Entries from a dataset:
======

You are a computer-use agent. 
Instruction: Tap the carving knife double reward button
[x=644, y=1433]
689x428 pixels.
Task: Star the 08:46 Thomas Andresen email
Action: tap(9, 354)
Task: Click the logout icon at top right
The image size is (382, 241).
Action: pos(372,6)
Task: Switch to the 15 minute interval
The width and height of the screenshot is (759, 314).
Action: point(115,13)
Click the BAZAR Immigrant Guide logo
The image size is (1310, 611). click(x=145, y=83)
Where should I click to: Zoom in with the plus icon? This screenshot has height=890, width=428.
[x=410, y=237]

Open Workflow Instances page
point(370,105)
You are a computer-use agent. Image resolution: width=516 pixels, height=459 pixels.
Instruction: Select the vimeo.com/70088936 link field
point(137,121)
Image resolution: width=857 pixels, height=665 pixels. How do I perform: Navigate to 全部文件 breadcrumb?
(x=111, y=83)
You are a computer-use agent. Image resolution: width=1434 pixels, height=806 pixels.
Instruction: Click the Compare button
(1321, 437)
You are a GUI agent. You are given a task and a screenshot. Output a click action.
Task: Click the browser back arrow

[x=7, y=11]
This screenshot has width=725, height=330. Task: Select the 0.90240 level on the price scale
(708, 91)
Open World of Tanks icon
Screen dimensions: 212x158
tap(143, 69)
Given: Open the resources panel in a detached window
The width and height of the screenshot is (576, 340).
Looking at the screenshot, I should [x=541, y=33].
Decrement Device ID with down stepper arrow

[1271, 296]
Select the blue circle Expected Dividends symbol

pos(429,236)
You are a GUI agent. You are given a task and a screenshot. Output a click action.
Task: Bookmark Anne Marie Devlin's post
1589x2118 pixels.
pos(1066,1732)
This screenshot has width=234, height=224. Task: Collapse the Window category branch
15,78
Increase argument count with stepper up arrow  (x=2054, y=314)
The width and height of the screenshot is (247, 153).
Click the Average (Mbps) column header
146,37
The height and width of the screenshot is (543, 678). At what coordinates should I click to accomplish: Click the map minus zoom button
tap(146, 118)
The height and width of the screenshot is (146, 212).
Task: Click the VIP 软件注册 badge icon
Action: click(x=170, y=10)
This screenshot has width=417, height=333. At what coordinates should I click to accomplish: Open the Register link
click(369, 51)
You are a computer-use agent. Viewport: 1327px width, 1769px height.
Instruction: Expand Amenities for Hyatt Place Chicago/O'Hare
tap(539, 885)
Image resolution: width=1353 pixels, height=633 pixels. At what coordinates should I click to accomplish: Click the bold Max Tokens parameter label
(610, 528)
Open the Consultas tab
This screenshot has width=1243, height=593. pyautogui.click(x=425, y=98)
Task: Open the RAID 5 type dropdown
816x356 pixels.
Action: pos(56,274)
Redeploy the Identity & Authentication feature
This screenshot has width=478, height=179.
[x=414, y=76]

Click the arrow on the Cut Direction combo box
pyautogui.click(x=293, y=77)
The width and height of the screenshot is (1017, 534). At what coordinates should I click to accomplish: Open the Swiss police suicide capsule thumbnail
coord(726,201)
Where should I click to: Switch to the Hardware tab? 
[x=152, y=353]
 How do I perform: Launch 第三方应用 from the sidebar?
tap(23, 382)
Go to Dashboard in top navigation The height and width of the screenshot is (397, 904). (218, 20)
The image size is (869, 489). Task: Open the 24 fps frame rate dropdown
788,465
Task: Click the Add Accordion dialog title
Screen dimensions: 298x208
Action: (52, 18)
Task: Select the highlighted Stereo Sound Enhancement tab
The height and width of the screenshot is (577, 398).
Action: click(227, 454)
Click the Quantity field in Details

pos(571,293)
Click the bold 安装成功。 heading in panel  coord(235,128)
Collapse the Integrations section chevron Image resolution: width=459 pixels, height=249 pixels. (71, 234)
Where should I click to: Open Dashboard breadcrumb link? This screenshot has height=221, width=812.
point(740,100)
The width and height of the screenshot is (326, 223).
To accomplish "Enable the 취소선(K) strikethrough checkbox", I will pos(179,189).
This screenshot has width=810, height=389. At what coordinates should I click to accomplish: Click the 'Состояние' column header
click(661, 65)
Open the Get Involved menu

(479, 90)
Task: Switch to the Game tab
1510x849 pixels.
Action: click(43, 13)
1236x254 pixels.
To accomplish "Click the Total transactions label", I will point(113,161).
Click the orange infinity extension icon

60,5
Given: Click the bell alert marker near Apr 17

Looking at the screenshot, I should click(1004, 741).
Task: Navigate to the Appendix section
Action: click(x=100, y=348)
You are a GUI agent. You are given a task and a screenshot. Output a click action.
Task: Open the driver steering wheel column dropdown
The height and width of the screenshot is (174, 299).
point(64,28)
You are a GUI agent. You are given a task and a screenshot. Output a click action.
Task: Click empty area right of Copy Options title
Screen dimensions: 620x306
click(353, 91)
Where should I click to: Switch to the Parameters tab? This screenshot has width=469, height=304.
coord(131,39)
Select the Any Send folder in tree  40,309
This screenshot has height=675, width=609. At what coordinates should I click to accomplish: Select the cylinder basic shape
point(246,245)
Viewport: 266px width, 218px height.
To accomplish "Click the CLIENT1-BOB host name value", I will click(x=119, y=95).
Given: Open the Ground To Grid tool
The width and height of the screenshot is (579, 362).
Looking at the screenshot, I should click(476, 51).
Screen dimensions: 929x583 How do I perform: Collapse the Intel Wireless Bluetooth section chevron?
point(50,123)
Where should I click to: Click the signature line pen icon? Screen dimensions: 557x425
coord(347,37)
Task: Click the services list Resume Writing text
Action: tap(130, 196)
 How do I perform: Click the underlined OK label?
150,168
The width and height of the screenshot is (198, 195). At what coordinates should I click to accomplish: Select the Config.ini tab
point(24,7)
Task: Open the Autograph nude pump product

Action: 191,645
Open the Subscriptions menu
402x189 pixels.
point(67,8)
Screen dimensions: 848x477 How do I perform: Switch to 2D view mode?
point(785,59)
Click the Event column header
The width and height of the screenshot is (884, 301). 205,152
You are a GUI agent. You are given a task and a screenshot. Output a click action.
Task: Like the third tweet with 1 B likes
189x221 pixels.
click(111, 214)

======

What is asked – Count the lines in the listing that contain the string "field", matching uppercase and lowercase exactly. Reply with the number only.

Answer to the task – 2